Tout semble ralenti, bridé. Les gestes sont lents, délayés. Les mouvements répétitifs, itératifs. Puis, tout s’accélère. Une frénésie, une fièvre, s’empare de la troupe comme si la vie s’écoulait trop vite. Les corps se cherchent, s’attirent, se rencontrent, s’accouplent et se rejettent avant que de nouveau les instincts soient refrénés, que la tempête laisse place à un trop grand calme. De ce dilemme entre la vie et la mort, entre les rencontres et les séparations, Thomas Lebrun esquisse un ballet onirique, hypnotique qui s’étire en longueur et perd de sa magie faute d’être resserré.

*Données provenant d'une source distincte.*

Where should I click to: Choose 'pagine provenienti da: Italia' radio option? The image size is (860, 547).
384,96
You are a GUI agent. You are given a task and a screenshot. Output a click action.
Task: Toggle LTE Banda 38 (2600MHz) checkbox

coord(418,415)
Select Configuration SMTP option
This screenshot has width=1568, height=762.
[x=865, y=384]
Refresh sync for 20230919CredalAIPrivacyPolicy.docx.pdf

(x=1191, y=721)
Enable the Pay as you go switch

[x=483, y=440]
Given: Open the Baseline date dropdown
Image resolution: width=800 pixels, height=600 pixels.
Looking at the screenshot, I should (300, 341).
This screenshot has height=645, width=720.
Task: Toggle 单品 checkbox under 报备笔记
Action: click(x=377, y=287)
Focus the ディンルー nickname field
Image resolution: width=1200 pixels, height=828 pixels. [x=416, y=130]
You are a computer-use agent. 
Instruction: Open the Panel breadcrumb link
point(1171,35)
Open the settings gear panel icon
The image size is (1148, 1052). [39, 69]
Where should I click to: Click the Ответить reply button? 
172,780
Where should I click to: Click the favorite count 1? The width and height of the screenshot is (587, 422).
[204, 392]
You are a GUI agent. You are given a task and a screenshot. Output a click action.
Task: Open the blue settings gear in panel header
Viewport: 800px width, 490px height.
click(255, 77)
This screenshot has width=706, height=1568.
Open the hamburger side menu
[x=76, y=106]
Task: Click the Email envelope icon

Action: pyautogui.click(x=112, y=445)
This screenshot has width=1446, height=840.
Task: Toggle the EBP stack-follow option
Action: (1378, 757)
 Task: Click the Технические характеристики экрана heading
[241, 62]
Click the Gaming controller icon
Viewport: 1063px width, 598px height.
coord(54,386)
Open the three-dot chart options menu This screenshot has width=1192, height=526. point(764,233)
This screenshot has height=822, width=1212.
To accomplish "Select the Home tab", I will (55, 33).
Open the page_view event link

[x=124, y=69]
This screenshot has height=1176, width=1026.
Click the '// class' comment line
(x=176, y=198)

Dans une salle plongée dans l’obscurité la plus totale, des notes de musique, style fin des années 1920, s’élèvent dans le silence. Puis, le lourd et sombre rideau qui cache la scène disparaît dans les cintres dévoilant un parterre de gazon vert qui ne recouvre pas tout à fait la surface. Statiques, deux silhouettes habillées toutes de noir attendent dans un coin côté jardin : un homme à la barbe blanche, une femme cheveux roux, tous deux d’âge mûr. Visages fermés, regards graves, ils se meuvent avec lenteur comme si le moindre geste était douloureux, presque impossible. Leurs corps se touchent, se caressent. Ils semblent former un de ces vieux couples que rien n’a jamais séparé. Mémoires vivantes de la danse contemporaine, Odile Azugury et Daniel Larrieu exécutent un ballet de deux lancinant, doux, poétique.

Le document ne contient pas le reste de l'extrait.